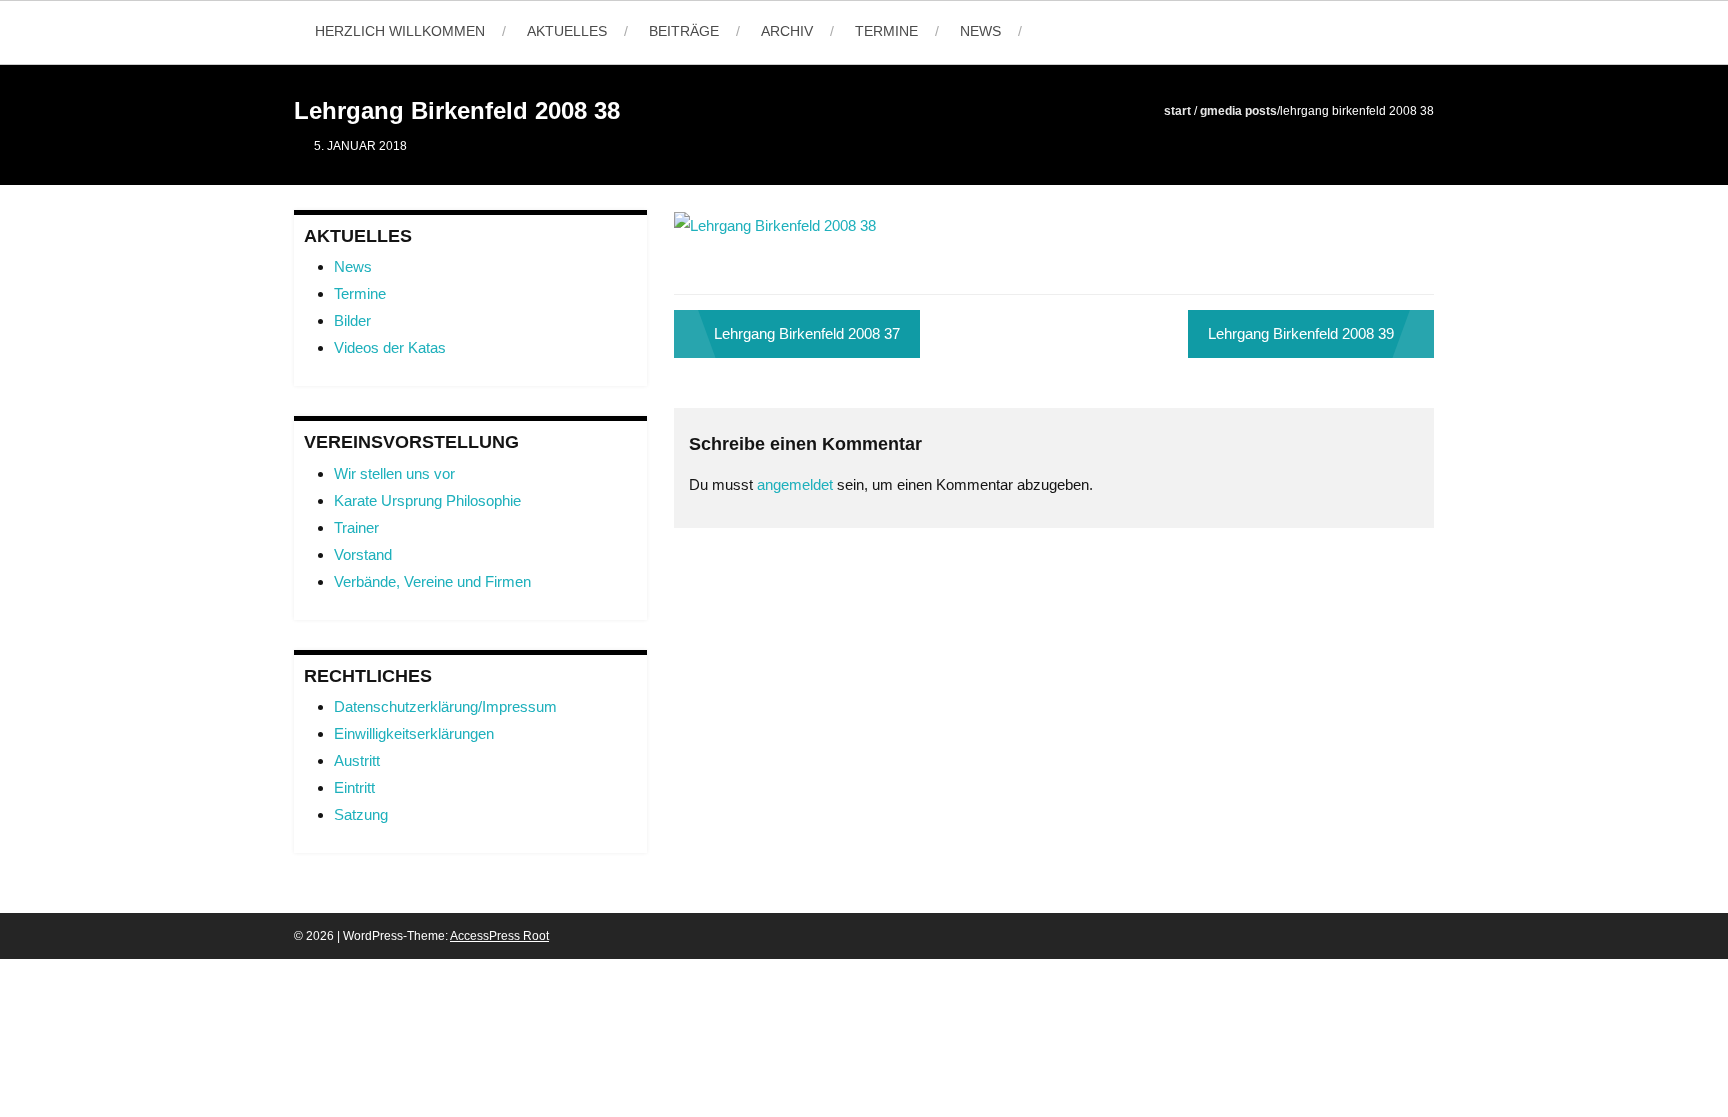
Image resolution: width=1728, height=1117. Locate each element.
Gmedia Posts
* * *
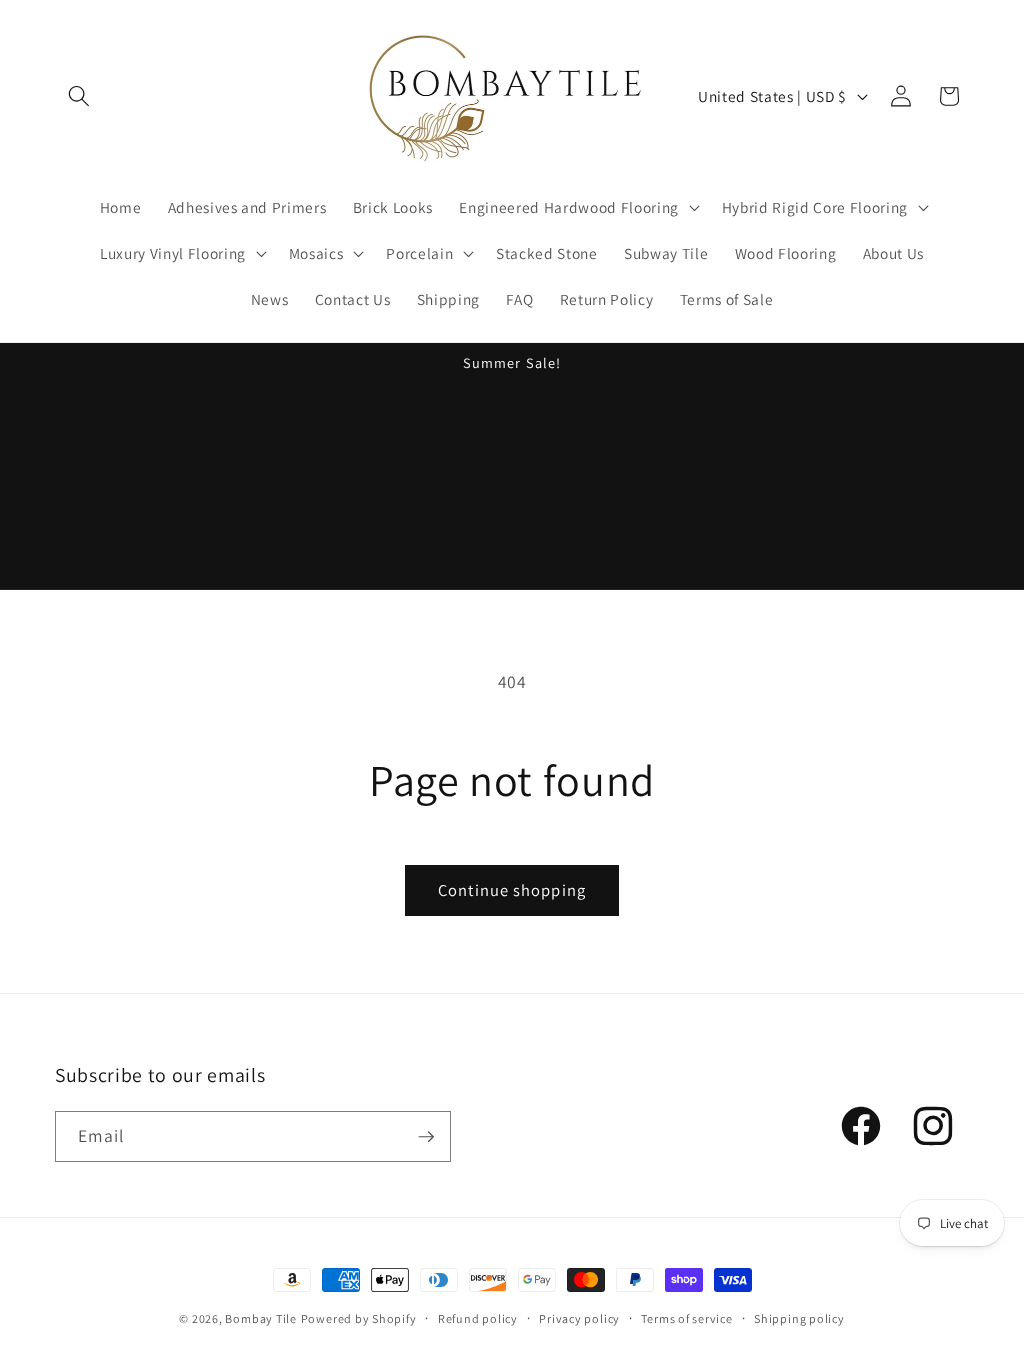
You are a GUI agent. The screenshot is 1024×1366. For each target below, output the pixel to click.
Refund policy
* * *
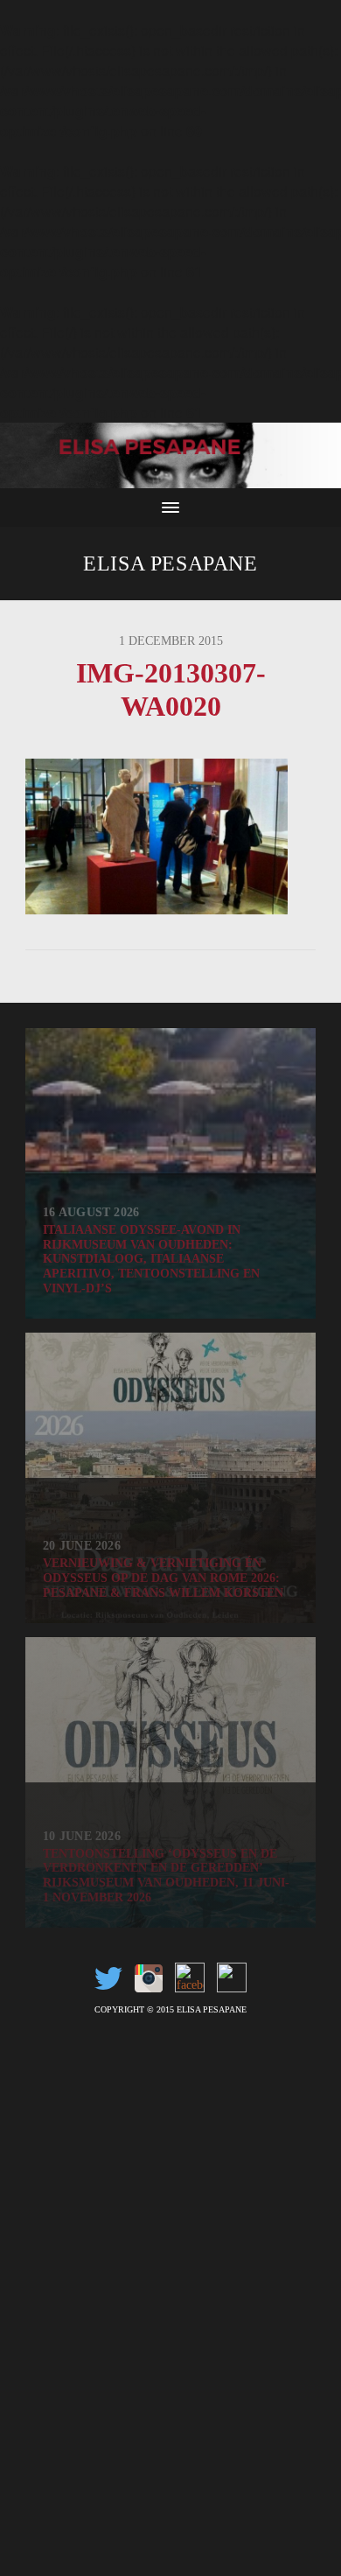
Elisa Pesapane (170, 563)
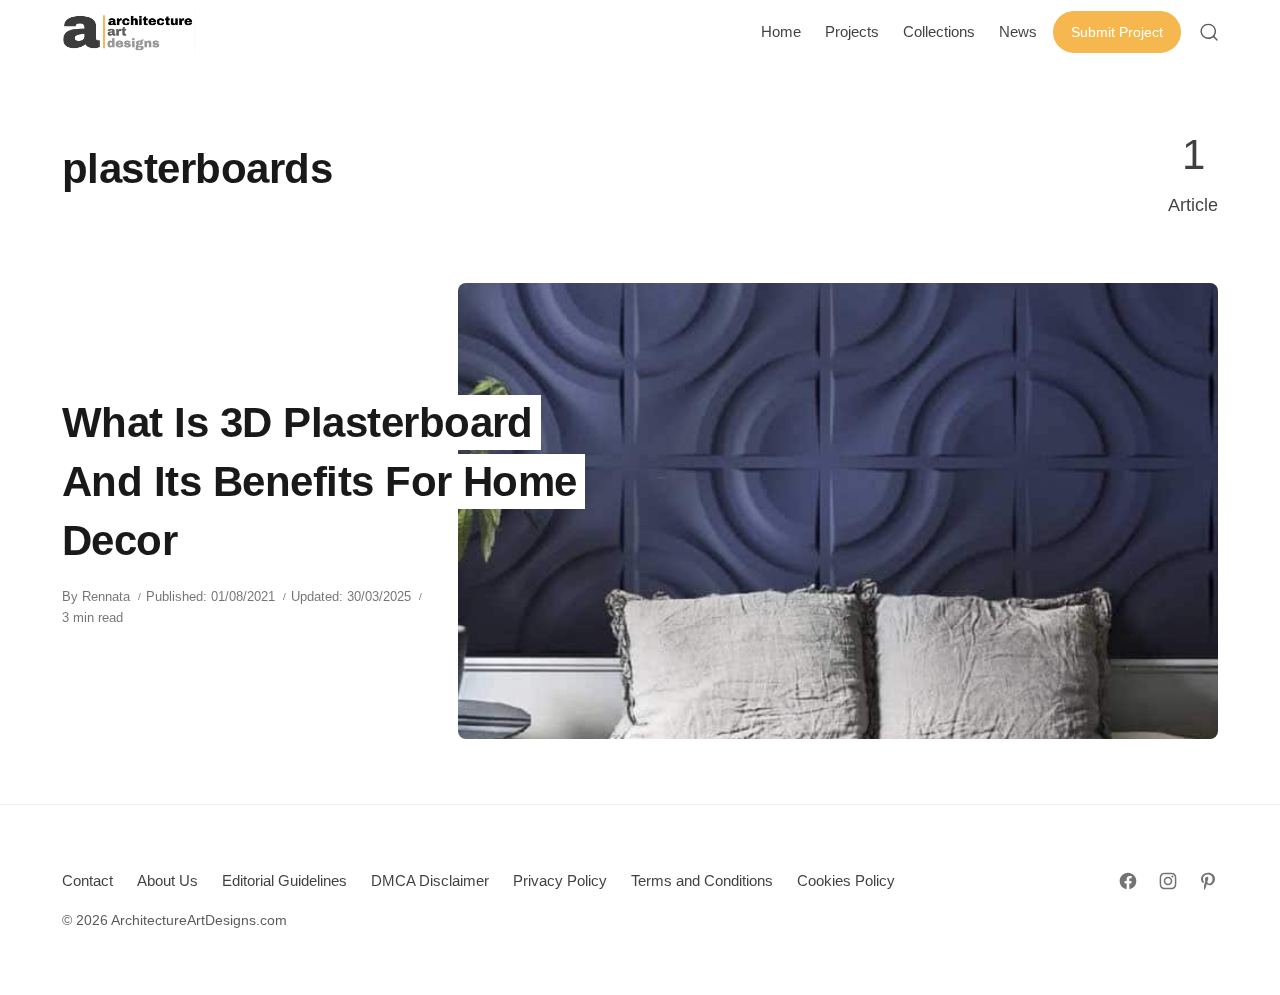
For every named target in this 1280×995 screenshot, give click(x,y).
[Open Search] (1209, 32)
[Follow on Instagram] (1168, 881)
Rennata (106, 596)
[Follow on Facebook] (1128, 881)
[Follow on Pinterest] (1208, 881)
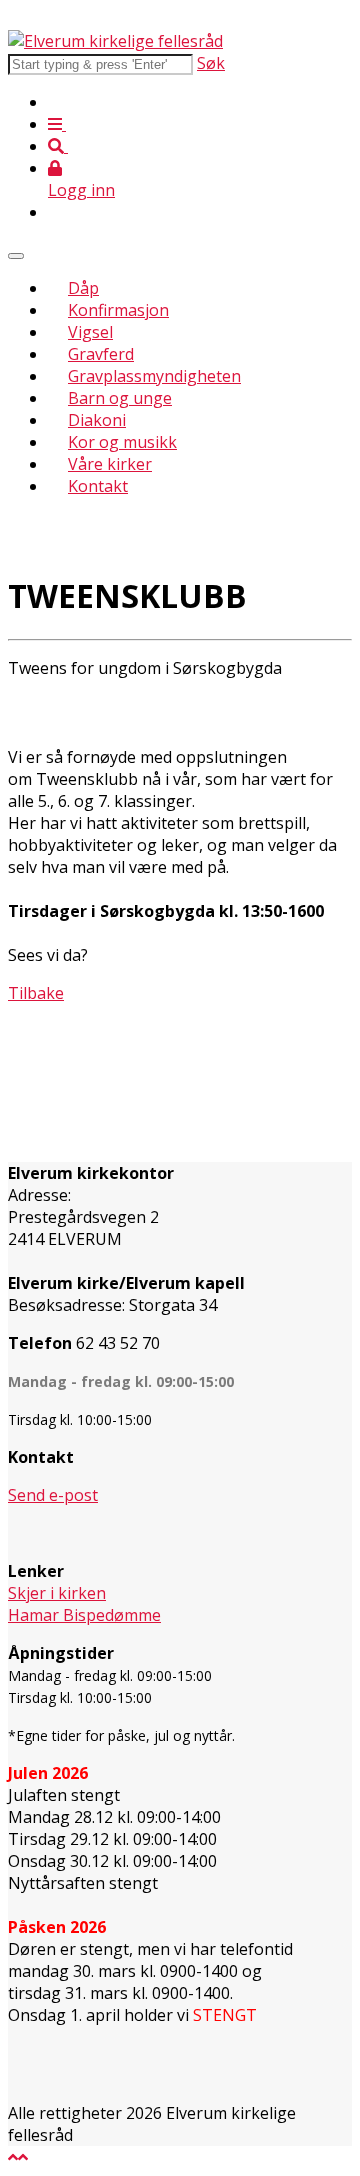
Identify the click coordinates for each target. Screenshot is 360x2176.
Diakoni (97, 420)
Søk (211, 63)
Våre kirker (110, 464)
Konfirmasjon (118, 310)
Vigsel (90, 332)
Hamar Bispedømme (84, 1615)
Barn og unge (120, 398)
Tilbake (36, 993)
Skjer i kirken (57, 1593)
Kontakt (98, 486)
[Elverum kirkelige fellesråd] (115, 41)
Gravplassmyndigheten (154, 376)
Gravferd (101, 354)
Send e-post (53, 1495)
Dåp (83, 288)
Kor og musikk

▶ **What is expected**
Within the data above, the lines from the one with "Vigsel (90, 332)" to the one with "Kor og musikk" must be repeated exactly; no other line belongs in the answer.

▶ **Task answer**
Vigsel (90, 332)
Hamar Bispedømme (84, 1615)
Barn og unge (120, 398)
Tilbake (36, 993)
Skjer i kirken (57, 1593)
Kontakt (98, 486)
[Elverum kirkelige fellesråd] (115, 41)
Gravplassmyndigheten (154, 376)
Gravferd (101, 354)
Send e-post (53, 1495)
Dåp (83, 288)
Kor og musikk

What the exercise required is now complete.